A Photographer Traces the Ghosts of Loss and Trauma in Southern Africa

Nearly four hundred pages into Jo Ractliffe, Photographs: 1980s – now (Steidl and the Walther Collection, 2020), the first comprehensive survey of the South African photographer’s thirty-five years of artmaking, is a graceful short story by Emmanuel Iduma. “Rendezvous: A Fiction” follows the journey of an unnamed man in an unnamed town who is searching for signs of the father he lost to war decades prior. It is strewn with footnotes, by which Iduma intersperses this story with close reads of key photographs by Ractliffe. These asides provide the momentum for an understated narrative of family mourning and the long shadow of war. “She stands facing seven dangling overalls, held by long strips of twine and tethered to narrow branches,” Iduma writes of Ractliffe’s photograph Roadside stall on the way to Viana (2007). “Presences without bodies, exoskeletal men. They are hung there as if in readiness. Later, when the ghosts come, they will need to be clothed.”

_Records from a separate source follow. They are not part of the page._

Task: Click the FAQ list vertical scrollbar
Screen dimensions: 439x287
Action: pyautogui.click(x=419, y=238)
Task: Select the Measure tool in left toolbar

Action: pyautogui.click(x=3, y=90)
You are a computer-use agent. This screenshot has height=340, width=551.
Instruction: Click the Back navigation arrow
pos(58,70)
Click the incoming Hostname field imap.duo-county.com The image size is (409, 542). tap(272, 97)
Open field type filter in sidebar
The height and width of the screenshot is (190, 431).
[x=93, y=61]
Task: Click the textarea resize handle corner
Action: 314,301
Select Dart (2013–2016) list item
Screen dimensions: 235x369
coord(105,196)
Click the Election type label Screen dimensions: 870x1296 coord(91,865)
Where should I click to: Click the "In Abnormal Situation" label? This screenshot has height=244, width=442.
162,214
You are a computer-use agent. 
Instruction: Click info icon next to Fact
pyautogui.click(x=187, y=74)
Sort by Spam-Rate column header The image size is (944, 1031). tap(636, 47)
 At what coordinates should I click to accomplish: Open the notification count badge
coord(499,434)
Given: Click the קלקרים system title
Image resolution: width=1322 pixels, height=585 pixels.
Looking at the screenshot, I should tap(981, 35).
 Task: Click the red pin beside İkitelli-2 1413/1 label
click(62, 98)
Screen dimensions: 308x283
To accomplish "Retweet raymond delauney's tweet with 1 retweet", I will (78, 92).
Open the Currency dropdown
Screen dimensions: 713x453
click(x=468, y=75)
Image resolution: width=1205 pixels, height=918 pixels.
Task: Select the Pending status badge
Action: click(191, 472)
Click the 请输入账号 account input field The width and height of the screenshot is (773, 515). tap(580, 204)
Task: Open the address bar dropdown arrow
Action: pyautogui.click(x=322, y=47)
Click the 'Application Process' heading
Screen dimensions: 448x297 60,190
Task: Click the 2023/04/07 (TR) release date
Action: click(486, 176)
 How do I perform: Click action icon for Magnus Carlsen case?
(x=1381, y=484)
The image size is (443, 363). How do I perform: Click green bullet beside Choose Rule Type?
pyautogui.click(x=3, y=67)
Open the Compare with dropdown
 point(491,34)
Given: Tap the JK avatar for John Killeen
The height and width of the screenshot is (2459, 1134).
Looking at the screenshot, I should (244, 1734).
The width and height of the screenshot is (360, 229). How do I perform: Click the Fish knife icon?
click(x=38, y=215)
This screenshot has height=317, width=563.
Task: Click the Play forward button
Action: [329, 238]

Jo Ractliffe, Roadside stall on the way to Viana, 2007, from the series Terreno Ocupado, 2007

They will need to be clothed. So much of Ractliffe’s photographic practice has hinged on clothing ghosts. She attends to the ghostly imprints that political violence has left on the landscapes of South Africa in the wake of apartheid, and on those of Angola in the wake of civil war. Photographs: 1980s – now narrates this career-long commitment, culling work from each of the artist’s major series, such as Crossroads (1986), depicting the titular township where bulldozers razed people’s homes to the ground during the State of Emergency, and Vlakplaas: 2 June 1999 (drive-by shooting), made during the artist’s visit to the farm that had once served as headquarters for the apartheid government’s covert hit squad. In these and many other photographic series, Ractliffe focuses her lens not on explicit scenes of human violence but rather on the signs of its haunting: the riven terrain where somebody’s shack once stood, a lone man in the background taking the measure of what is lost; or the ominously blurred gate that marks the way to Vlakplaas, a terror best glimpsed askew.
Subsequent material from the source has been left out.